Don’t Place Your Bets

Key Points

  • Volatility has receded, but stocks have made little headway due to the lack of enthusiasm surrounding a trade truce between the United States and China.

  • Economic “surprises” have been mixed across the board and key indicators have not confirmed a resumption of strength; while the monetary policy outlook remains elusive.

  • The timeline for a Brexit deal has been fluid, yet support is building along with a somewhat brighter forecast for the U.K.’s economy.

“An investment in knowledge pays the best interest.”
― Benjamin Franklin

Sound and fury

While volatility has subsided of late, U.S. stocks remain in a wide trading range and have yet to surpass their July highs. Mixed earnings and economic data; persistent skepticism surrounding a U.S.-China trade truce and Brexit; and monetary policy’s perceived impotence have kept equities around the world from breaking out to the upside. U.S. stocks are at relatively strong levels and continue to crawl towards new highs, but myriad non-confirmations have revealed that little progress has been made in the past 21 months. Since January 26, 2018, nearly every major global index has experienced a bear market at some point; and some have failed to come back to their prior highs. You can see from the table below that U.S. large-cap and technology stocks have eked out positive gains up until now, but U.S. small-cap and international stocks have been left behind; along with the Value Line Arithmetic Index, which includes 1,700 stocks and represents a broader swath of the U.S. stock market

Performance Since January 2018 Has Been Quite Mixed

Index Performance 1.26.18-10.24.18

Source: Charles Schwab, Bloomberg, as of 10/24/2019. MSCI data as of 10/23/2019.

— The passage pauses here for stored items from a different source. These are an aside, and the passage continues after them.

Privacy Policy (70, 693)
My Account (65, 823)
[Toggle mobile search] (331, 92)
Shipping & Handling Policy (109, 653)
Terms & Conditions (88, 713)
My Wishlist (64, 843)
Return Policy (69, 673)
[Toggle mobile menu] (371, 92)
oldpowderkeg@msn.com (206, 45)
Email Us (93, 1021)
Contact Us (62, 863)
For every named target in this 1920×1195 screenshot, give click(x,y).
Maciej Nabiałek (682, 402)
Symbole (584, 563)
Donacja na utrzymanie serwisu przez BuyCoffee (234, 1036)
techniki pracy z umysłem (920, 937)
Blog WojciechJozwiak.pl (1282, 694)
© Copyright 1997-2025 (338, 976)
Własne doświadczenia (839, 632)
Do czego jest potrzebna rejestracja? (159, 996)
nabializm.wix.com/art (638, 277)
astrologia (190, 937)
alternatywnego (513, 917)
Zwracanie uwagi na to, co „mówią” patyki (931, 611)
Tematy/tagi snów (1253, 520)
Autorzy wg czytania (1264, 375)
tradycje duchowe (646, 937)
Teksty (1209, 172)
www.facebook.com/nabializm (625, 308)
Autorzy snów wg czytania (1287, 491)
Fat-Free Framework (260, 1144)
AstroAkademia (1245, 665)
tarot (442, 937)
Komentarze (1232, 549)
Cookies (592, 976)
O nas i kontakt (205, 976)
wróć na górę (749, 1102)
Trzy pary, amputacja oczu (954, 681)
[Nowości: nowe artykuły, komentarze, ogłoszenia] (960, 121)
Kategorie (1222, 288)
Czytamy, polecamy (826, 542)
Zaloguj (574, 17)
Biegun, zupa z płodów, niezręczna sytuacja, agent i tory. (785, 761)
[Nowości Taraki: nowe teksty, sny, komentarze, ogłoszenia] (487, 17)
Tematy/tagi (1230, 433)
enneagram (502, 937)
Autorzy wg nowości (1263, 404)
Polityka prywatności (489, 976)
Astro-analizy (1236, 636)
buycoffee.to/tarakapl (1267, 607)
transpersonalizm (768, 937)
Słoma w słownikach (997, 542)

With the exception of small caps’ weakness, U.S. stocks overall have managed to stay above their January 2018 highs; yet the current bull market has had some weak underpinnings—not least being extreme bouts of volatility (notably, the near-bear market in the fourth quarter of 2018) and defensive sectors’ leadership. As you can see from the following table, sectors that are considered “safe havens” have led equities higher; showing that underlying market behavior is reflecting ongoing economic uncertainty.